With the charges against former Supt. Fred Foresteire leveled Tuesday, new attention immediately was brought to his service on the Everett Housing Authority (EHA) board, and news traveled fast that Foresteire quietly had resigned from that seat recently.
In a letter dated Feb. 13, Foresteire indicated he would resign from the Board effective Feb. 15.
Foresteire has been on the EHA board as the governor’s appointment for some time, and has served for many governors, including Gov. Charlie Baker.
In conversations earlier this year, upon learning of the allegations against Foresteire, the Independent inquired of Foresteire’s EHA seat. The governor’s office at the time said they have heard of the investigations into Foresteire, but they cannot unilaterally remove Foresteire.
“Governor Baker believes there be should zero tolerance for sexual harassment, especially in our schools, and the administration supports a full and thorough investigation of the matter in a timely fashion,” said Brendan Moss of the governor’s office.
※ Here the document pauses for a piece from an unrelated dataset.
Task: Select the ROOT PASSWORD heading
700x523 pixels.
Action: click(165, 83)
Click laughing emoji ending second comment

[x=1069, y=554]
The legal process for removing someone from a local Housing Authority board calls for several steps before one can be removed. The responsibility for getting the process started and removing members lies with the City Council and the mayor.
They are empowered to “make and receive . . . written charges against any member of a housing or redevelopment authority in such city or town appointed by the department [of housing and community development],” read the state law.
If there are written charges, it lies upon the mayor and City Council to refer those charges, which now exist in the Foresteire case, to the Department of Housing and Community Development (DHCD), as well as the governor’s office.
The law says the standard for which a member must adhere to include: “inefficiency, neglect of duty or misconduct in office.”
The member must also be given notice and opportunity for a hearing on his or her removal.
However, with the resignation, none of that process was necessary.